◆ **Work to be completed**
In the entries below, give each line from the one containing "The image size is (1288, 941)." through the one containing "Select the FileStorage" as a numbered list, leaving out any blank lines.

◆ **Data listing**
• • • •

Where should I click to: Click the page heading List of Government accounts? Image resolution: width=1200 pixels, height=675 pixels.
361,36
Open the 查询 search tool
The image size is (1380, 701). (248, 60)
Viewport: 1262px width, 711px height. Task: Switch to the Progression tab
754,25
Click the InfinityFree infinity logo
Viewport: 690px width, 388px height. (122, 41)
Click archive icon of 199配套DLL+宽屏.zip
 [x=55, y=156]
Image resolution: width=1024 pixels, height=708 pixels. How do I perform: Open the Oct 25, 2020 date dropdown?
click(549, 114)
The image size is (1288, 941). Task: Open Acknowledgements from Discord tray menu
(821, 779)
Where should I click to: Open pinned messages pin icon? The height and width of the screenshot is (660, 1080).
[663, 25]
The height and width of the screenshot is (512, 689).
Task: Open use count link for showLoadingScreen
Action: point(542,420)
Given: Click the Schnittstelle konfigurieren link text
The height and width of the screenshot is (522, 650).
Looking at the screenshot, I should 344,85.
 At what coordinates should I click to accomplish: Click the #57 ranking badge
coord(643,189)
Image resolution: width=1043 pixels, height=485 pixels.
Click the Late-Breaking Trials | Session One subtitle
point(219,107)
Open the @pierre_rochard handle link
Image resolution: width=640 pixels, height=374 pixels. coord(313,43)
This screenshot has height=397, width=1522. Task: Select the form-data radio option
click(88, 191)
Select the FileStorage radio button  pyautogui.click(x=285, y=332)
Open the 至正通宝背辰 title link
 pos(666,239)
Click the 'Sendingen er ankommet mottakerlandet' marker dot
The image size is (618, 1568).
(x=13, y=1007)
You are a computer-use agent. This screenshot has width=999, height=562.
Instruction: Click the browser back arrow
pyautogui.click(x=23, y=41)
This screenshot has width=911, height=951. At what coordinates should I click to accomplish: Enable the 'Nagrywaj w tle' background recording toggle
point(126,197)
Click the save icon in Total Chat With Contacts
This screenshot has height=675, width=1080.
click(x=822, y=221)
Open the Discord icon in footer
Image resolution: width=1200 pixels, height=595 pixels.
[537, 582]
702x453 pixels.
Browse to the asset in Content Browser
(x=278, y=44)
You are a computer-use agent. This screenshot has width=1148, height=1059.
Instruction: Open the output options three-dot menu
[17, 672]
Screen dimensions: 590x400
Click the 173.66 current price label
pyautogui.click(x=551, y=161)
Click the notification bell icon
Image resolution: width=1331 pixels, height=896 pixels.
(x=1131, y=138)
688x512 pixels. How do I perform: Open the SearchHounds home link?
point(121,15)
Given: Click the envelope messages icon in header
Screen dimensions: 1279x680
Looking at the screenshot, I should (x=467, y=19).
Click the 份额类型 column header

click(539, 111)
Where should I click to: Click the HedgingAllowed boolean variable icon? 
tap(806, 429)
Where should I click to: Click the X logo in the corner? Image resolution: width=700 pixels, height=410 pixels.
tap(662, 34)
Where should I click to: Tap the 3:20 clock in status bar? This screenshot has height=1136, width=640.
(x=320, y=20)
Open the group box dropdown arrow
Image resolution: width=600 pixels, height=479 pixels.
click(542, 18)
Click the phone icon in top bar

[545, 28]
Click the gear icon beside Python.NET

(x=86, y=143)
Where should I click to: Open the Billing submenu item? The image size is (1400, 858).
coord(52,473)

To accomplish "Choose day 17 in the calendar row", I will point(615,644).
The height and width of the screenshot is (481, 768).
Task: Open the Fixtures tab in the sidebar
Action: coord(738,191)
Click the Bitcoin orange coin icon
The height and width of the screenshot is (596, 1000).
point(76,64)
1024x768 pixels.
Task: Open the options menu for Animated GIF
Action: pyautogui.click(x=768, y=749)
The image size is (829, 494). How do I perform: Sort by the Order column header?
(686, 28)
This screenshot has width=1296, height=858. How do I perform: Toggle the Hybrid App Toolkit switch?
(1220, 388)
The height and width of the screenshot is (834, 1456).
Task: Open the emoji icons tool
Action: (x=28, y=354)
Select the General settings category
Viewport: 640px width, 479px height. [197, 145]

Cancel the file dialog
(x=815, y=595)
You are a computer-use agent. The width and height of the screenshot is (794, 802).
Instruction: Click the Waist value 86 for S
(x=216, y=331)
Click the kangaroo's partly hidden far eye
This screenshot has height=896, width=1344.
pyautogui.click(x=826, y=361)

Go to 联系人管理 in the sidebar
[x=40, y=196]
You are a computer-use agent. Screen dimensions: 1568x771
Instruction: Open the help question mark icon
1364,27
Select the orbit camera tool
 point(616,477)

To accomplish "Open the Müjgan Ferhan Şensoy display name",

• • • •

◆ **Solution to this task**
1. The image size is (1288, 941). Task: Open Acknowledgements from Discord tray menu
2. (821, 779)
3. Where should I click to: Open pinned messages pin icon? The height and width of the screenshot is (660, 1080).
4. [663, 25]
5. The height and width of the screenshot is (512, 689).
6. Task: Open use count link for showLoadingScreen
7. Action: point(542,420)
8. Given: Click the Schnittstelle konfigurieren link text
9. The height and width of the screenshot is (522, 650).
10. Looking at the screenshot, I should 344,85.
11.  At what coordinates should I click to accomplish: Click the #57 ranking badge
12. coord(643,189)
13. Image resolution: width=1043 pixels, height=485 pixels.
14. Click the Late-Breaking Trials | Session One subtitle
15. point(219,107)
16. Open the @pierre_rochard handle link
17. Image resolution: width=640 pixels, height=374 pixels. coord(313,43)
18. This screenshot has height=397, width=1522. Task: Select the form-data radio option
19. click(88, 191)
20. Select the FileStorage radio button  pyautogui.click(x=285, y=332)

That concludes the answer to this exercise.